Guaidó is banned from leaving Venezuela but reportedly said he crossed the border with the help of the armed forces.
Five members of the Venezuelan armed forces deserted their posts on Saturday and joined Guaidó, calling him Venezuela's "constitutional president," according to the AP. The moment was captured in a video that Guaidó posted to his Twitter account.
"Here is a Venezuela in search of freedom," he said at an aid storage warehouse in Cúcuta, the AP reported. "Thank you, to the people of the world, for opening your doors to us."
Thousands had gathered in Cúcuta for the benefit concert organized by billionaire Richard Branson to pressure the Maduro government to allow humanitarian aid into the country.
The State Department said Friday it was "pre-positioning" an additional 178 metric tons of aid in Boa Vista, Brazil, near the Venezuelan border.
But Venezuelan Vice President Delcy Rodríguez tweeted on Friday that the government would implement a "temporary total closure" of three main bridges between Cúcuta and Venezuela. It came a day after Maduro ordered the border with Brazil closed.
Maduro views the aid shipments as a Trojan horse meant to destabilize his government. "[Maduro] says it's kind of a pretext for a U.S. invasion of his country," noted NPR correspondent John Otis in an interview with Weekend Edition Saturday.
"The opposition wants to get rid of Maduro, who's been in power for the last six years during this economic meltdown," Otis said. "The Trump administration is fully behind Guaidó's efforts to try to get humanitarian aid across the border to sort of try to provoke a mutiny and bring down Maduro."

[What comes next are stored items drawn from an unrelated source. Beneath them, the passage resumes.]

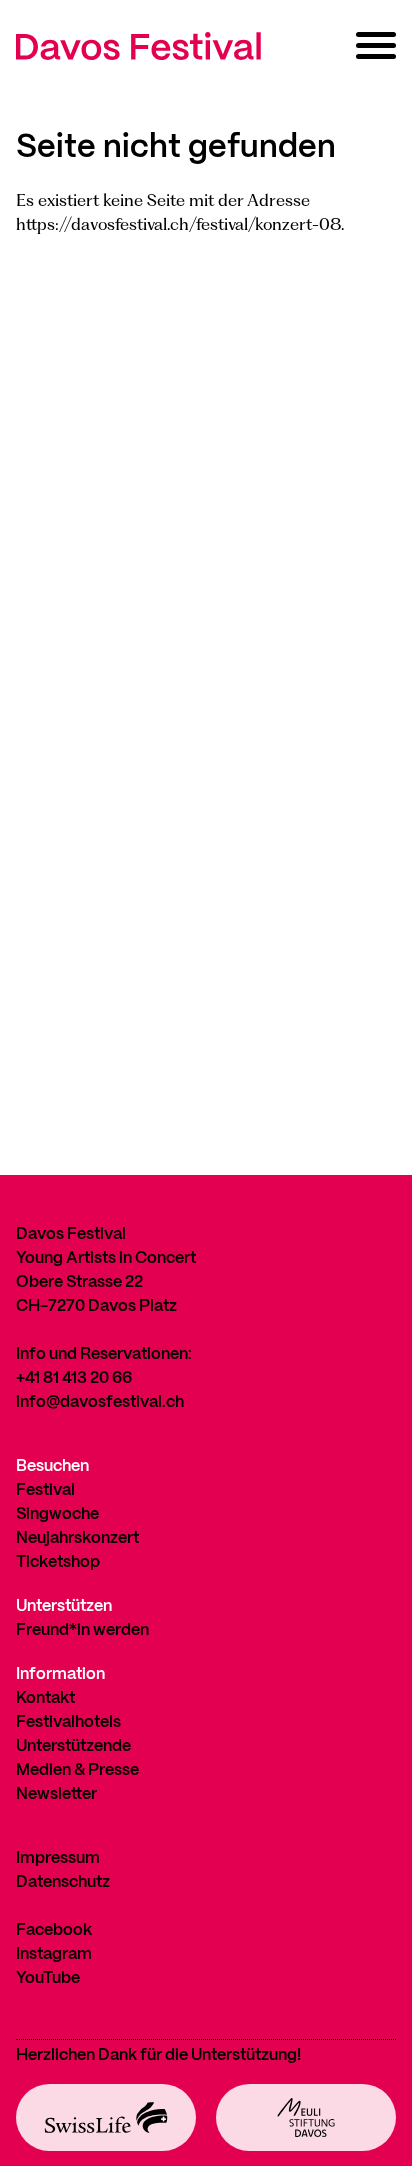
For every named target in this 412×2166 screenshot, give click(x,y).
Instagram (54, 1954)
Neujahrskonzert (77, 1538)
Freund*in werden (82, 1630)
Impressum (58, 1858)
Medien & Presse (77, 1770)
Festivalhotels (68, 1722)
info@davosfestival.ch (100, 1402)
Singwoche (57, 1514)
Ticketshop (58, 1562)
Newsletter (56, 1794)
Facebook (54, 1930)
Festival (45, 1490)
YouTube (48, 1978)
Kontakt (45, 1698)
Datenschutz (63, 1882)
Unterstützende (73, 1746)
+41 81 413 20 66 (74, 1378)
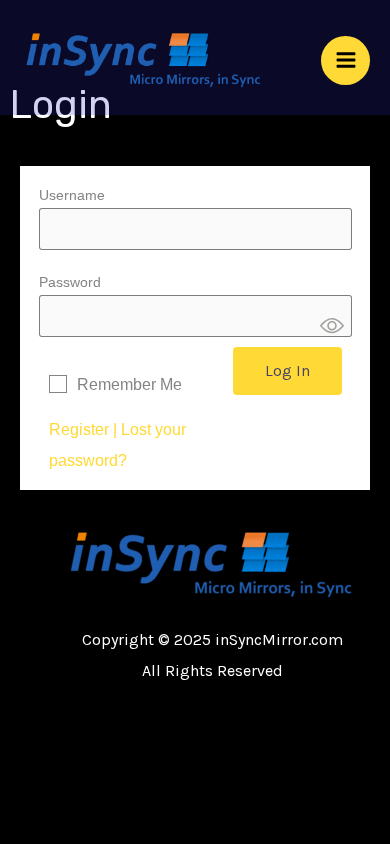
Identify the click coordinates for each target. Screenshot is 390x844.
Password (70, 282)
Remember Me (129, 384)
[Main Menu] (345, 60)
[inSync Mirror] (145, 60)
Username (72, 195)
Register (79, 429)
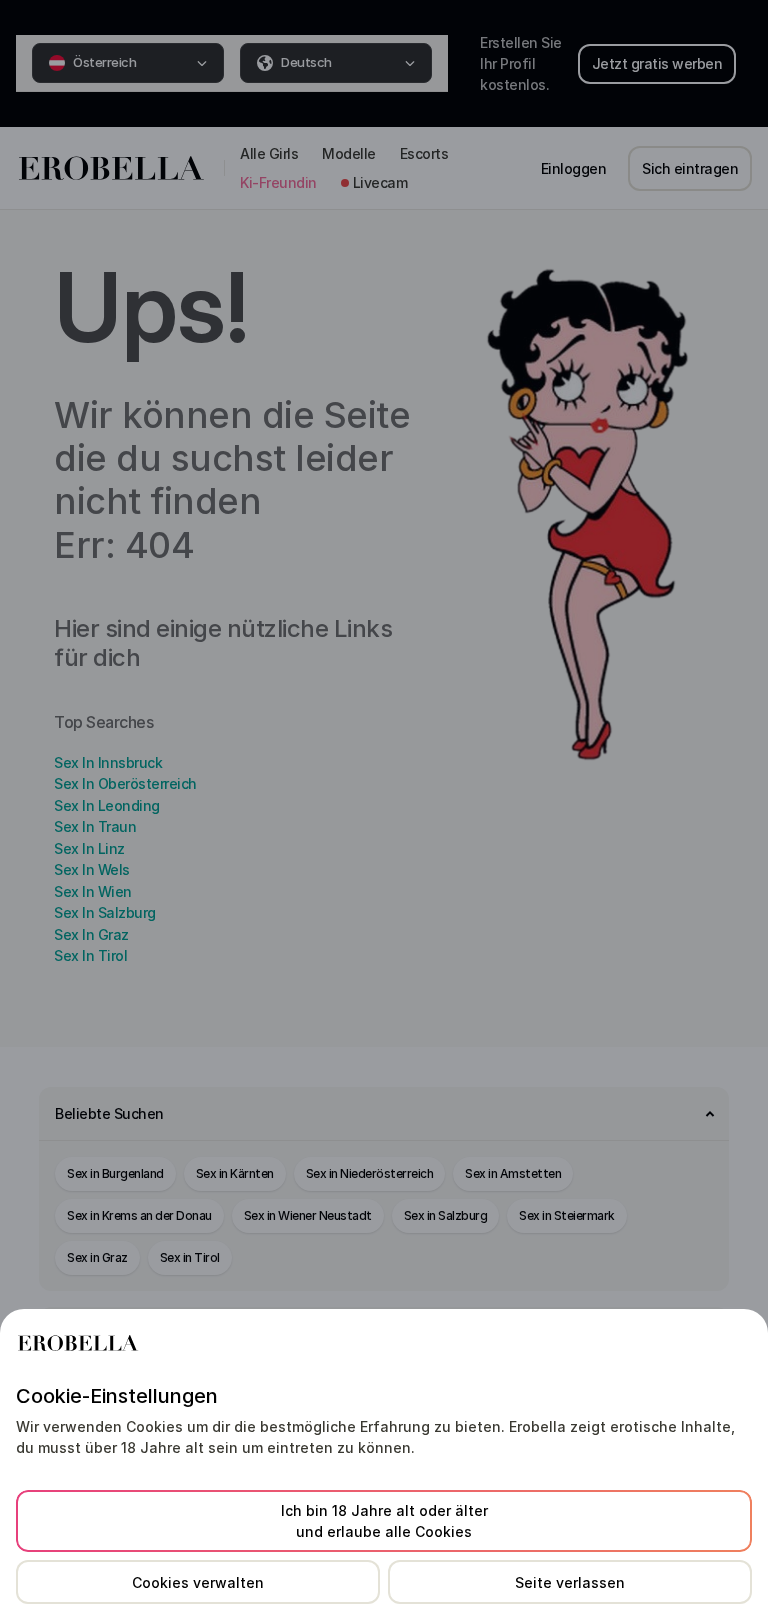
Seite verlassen (570, 1582)
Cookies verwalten (198, 1582)
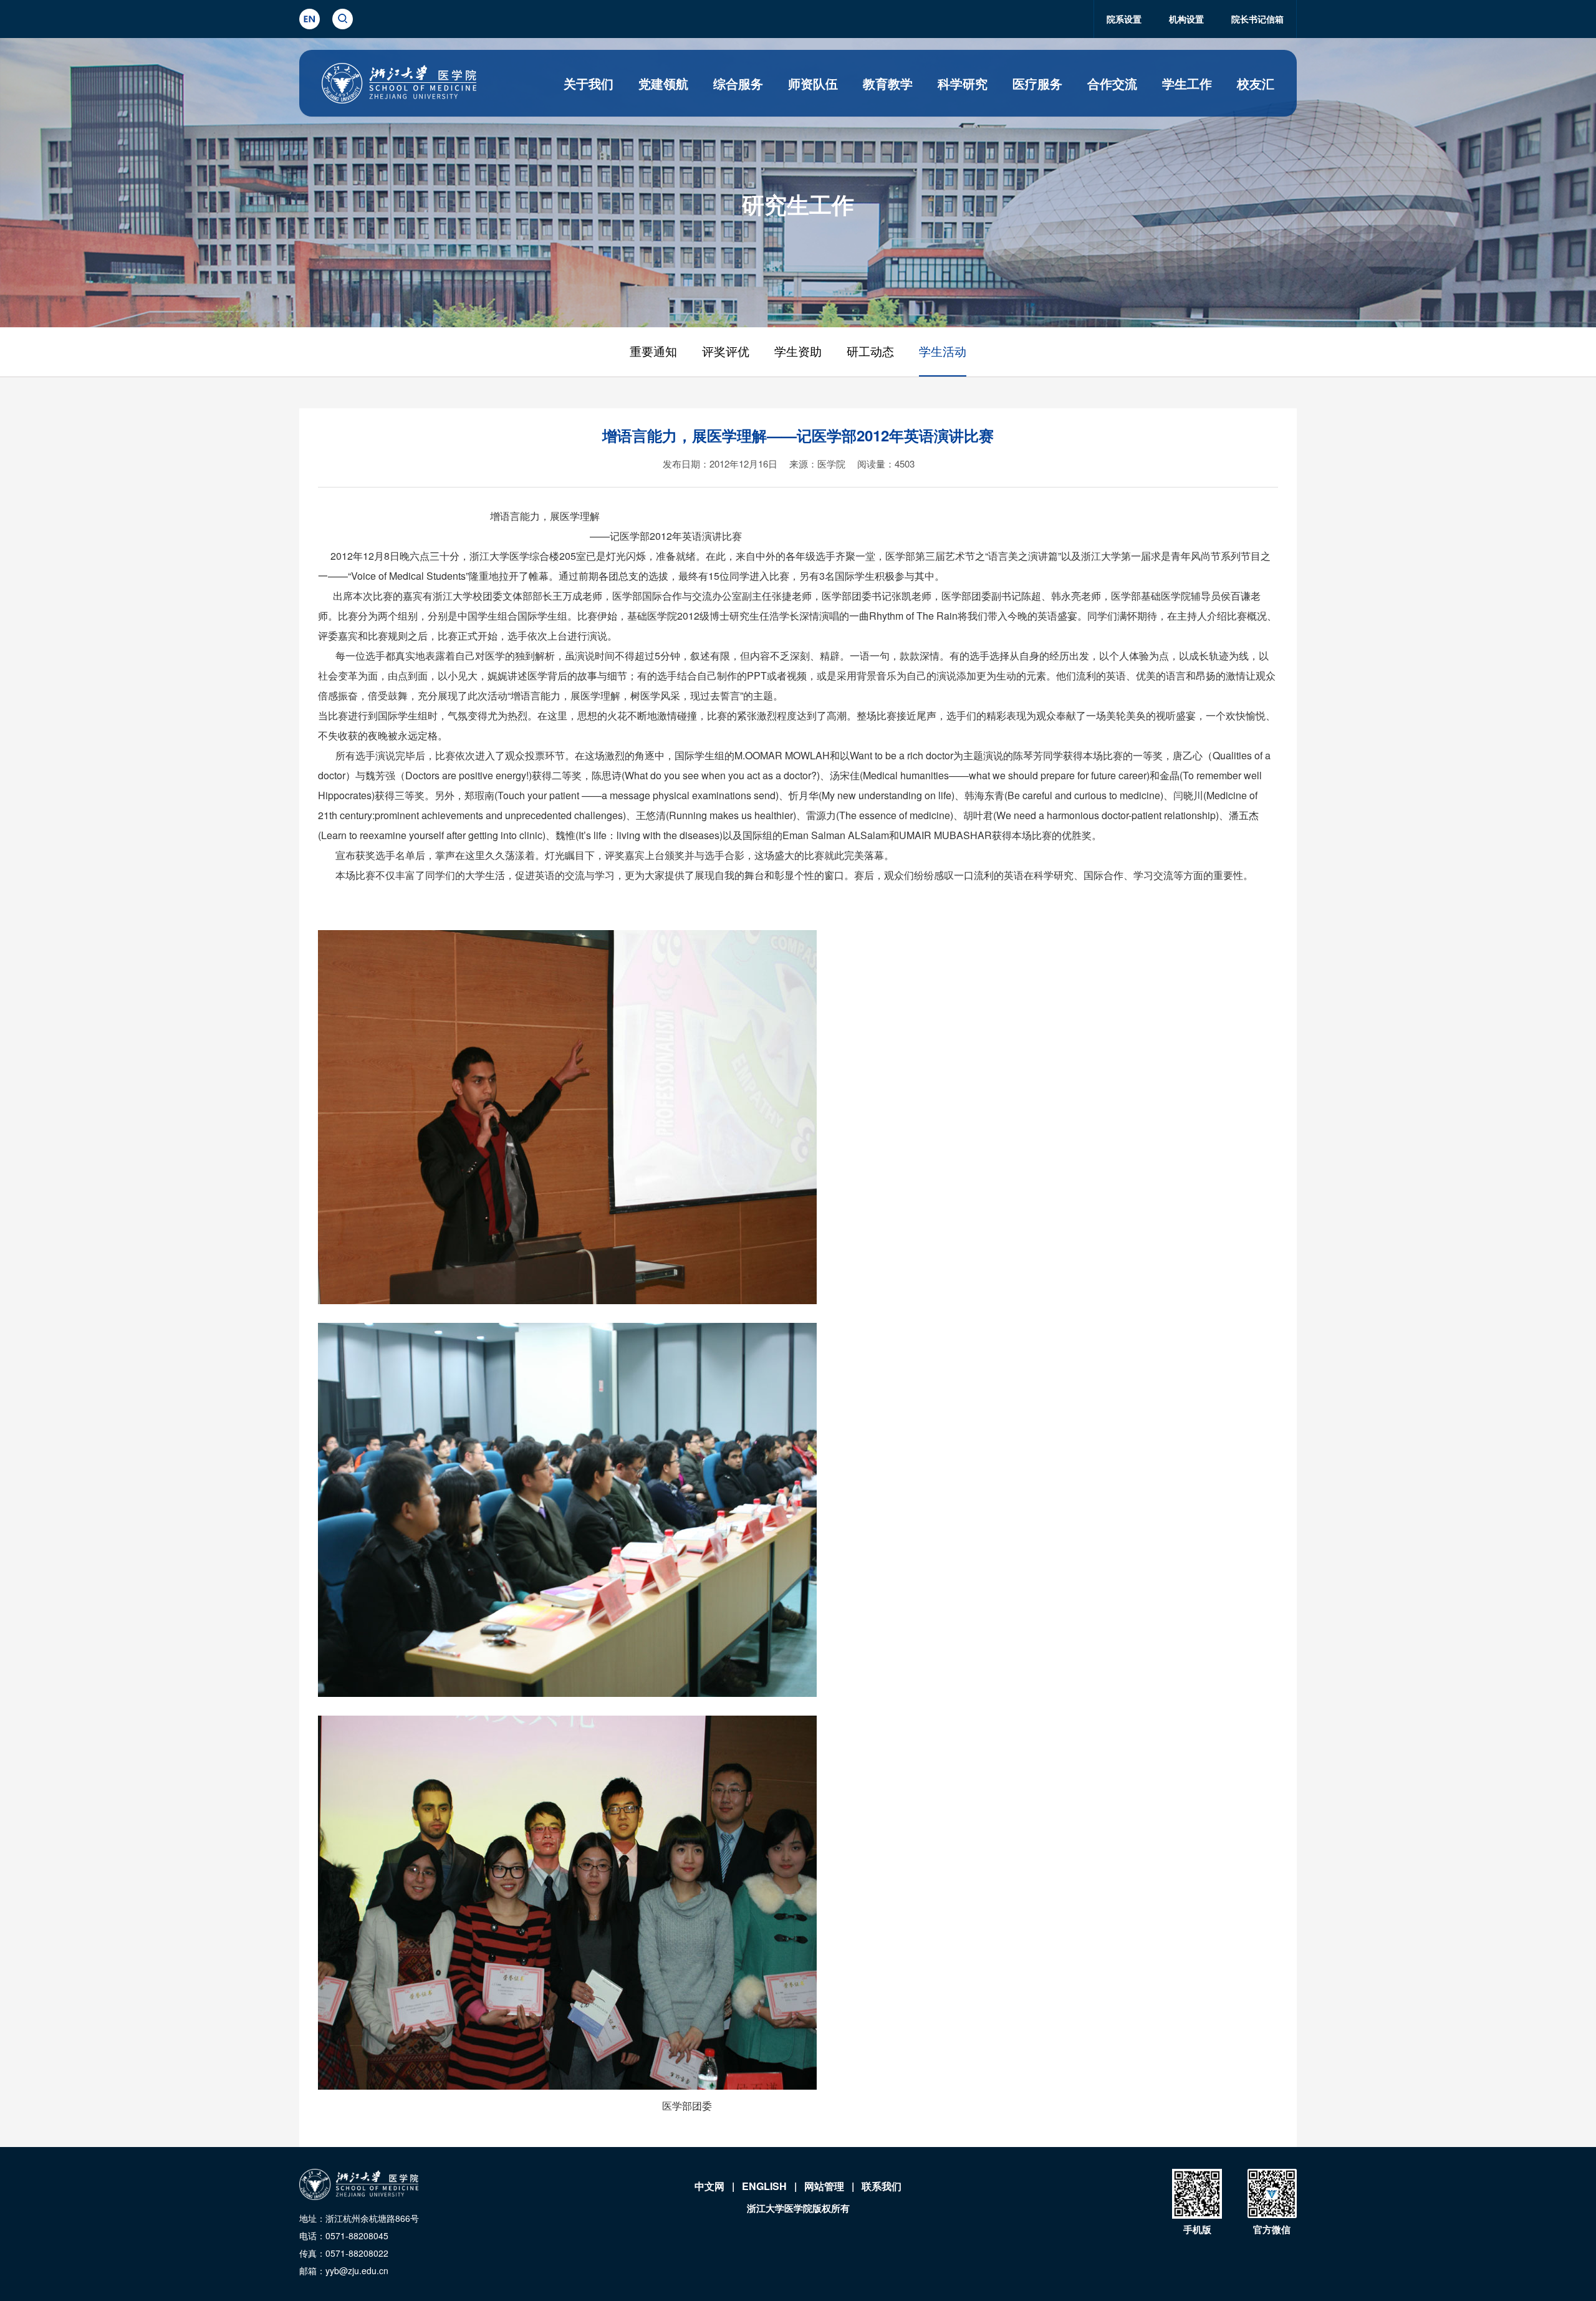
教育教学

But beyond the political fight, Venezuela's need for aid — in the form of food and medicine — is genuine.
Venezuela has faced a growing humanitarian crisis for years, with shortages of food and spiraling inflation that's driven millions from the country. The United Nations said Friday that 3.4 million people have now left Venezuela, many on foot.
For those who haven't left, an estimated 80 percent of Venezuelan households are food insecure, which means they do not have a reliable source of food, Tamara Taraciuk Broner, a senior researcher with Human Rights Watch, told NPR.
"You see people, vulnerable people, eating off the trash," Broner said, citing a report by universities in Venezuela that indicates "people have lost an average of 11 kilos [24 pounds] in one year."
Broner said that in some cases, the "government has made a deliberate attempt to hide the official data on the extent of the crisis."
"The only time that a health minister decided to release epidemiological data in recent times, in January 2017, the bulletin that she released indicated that only in 2016, in just one year, maternal mortality increased by 65 percent, and infant mortality increased by 30 percent.
In a way, that's very consistent with the repression in this government. That minister was immediately fired, and since then, there has been no official data released by the Venezuelan government," Broner said.
NPR's Emma Bowman contributed to this report.